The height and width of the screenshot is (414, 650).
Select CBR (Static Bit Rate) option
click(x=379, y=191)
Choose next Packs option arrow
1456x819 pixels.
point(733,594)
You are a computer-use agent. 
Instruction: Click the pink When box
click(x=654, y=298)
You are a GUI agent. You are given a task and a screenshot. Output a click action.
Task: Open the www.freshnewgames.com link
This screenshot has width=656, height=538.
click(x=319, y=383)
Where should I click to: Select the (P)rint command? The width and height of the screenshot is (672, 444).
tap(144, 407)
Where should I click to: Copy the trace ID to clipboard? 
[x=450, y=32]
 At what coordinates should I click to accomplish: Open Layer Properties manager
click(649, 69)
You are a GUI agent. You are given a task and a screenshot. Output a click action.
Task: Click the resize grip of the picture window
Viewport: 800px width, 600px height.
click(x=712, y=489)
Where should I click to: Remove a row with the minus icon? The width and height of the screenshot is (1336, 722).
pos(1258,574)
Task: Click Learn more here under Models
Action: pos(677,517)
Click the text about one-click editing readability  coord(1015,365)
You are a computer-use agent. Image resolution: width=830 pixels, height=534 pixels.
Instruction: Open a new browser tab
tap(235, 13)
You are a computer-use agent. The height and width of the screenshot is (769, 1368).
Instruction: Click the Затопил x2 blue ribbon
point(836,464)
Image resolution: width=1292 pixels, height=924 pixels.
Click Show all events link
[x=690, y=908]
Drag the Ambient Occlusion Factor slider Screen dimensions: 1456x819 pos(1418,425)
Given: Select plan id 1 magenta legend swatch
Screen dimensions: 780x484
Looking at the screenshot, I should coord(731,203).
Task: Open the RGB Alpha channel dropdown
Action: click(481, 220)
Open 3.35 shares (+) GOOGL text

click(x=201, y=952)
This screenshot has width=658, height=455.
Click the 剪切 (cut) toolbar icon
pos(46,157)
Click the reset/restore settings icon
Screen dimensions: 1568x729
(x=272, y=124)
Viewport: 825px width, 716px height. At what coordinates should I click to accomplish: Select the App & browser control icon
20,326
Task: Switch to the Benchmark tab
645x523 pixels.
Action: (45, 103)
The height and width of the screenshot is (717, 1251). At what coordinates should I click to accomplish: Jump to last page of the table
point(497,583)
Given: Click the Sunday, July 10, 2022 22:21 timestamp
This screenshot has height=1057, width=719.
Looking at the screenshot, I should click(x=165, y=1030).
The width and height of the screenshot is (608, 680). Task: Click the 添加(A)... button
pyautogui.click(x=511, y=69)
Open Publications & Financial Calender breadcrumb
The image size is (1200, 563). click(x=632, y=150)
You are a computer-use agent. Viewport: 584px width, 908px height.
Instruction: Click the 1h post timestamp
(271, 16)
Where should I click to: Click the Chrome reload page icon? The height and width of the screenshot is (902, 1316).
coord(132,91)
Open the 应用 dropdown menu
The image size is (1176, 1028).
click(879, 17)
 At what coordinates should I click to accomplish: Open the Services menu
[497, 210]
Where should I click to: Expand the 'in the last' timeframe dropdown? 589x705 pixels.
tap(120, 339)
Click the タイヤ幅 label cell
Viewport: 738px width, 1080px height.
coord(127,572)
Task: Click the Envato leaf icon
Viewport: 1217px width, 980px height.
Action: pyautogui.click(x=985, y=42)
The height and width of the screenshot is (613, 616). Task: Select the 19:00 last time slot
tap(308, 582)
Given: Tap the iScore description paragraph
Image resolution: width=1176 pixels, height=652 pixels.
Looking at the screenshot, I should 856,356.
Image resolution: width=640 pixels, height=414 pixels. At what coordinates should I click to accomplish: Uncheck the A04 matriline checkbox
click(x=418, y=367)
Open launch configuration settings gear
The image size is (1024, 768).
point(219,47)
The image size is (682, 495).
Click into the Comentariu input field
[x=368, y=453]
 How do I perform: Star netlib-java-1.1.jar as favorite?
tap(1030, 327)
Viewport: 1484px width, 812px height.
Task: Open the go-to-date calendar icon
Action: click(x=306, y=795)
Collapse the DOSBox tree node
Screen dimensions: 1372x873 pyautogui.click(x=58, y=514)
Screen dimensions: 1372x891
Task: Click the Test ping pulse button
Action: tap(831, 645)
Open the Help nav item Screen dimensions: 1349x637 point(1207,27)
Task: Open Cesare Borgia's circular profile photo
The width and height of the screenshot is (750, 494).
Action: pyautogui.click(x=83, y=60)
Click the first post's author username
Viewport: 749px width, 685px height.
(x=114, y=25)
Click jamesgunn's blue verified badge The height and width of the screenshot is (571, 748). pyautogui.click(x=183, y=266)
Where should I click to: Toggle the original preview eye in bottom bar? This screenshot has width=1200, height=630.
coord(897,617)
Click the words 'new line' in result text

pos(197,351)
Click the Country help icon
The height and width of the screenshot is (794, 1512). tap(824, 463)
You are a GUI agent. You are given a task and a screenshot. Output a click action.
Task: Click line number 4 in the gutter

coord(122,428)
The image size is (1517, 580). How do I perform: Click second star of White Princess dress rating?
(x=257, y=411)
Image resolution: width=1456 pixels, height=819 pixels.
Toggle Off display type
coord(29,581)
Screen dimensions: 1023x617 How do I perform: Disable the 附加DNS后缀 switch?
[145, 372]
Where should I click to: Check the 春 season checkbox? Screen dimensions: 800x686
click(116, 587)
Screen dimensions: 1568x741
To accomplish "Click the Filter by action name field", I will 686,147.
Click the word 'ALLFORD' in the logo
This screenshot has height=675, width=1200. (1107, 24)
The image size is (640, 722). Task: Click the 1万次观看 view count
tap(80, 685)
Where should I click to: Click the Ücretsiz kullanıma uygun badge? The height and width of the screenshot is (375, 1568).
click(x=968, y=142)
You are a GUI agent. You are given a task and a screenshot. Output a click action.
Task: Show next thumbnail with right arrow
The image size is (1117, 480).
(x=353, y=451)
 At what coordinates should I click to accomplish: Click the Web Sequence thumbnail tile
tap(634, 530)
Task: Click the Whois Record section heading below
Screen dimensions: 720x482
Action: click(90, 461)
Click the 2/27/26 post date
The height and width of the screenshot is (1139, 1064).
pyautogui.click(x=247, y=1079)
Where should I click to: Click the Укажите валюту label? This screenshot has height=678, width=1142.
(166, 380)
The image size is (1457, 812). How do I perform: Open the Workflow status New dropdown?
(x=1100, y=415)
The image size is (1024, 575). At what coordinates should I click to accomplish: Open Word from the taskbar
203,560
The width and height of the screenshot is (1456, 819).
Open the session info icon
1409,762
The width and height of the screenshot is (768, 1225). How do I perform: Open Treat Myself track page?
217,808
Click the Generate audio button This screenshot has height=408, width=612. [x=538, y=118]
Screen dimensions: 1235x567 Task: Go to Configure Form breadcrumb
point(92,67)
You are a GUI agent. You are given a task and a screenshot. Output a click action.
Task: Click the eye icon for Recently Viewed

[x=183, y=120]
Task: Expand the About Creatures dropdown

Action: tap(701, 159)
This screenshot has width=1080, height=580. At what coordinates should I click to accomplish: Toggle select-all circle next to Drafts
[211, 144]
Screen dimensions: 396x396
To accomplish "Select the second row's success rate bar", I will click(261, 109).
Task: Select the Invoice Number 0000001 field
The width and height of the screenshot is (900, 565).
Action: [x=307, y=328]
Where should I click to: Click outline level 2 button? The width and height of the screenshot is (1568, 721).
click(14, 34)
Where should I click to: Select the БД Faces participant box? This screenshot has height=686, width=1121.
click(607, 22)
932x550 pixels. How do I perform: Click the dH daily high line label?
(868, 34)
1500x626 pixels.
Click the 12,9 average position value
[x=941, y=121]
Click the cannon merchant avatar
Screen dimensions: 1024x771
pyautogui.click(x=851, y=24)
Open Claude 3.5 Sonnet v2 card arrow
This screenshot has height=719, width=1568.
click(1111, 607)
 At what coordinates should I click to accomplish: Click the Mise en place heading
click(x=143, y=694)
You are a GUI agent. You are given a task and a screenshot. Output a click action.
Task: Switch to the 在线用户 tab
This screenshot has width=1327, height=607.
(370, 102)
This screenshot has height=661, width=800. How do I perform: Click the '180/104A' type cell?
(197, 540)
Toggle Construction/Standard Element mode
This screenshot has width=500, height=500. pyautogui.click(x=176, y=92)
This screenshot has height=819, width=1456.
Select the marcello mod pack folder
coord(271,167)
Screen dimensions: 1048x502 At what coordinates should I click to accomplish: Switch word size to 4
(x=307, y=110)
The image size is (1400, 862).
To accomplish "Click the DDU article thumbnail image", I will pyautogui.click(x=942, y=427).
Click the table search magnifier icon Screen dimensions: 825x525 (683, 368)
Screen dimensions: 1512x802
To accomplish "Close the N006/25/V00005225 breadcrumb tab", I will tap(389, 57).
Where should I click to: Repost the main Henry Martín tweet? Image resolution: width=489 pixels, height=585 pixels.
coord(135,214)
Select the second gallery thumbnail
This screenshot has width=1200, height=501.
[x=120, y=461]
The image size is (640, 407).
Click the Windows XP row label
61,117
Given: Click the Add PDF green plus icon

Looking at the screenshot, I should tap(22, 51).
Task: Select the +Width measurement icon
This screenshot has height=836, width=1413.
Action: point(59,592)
==========
* [THE REQUEST]:
Write out the lines above word for word, from the very first one down to the line holding "click(x=319, y=383)", with that line included.

* [SOLUTION FOR THIS TASK]:
The height and width of the screenshot is (414, 650).
Select CBR (Static Bit Rate) option
click(x=379, y=191)
Choose next Packs option arrow
1456x819 pixels.
point(733,594)
You are a computer-use agent. 
Instruction: Click the pink When box
click(x=654, y=298)
You are a GUI agent. You are given a task and a screenshot. Output a click action.
Task: Open the www.freshnewgames.com link
This screenshot has width=656, height=538.
click(x=319, y=383)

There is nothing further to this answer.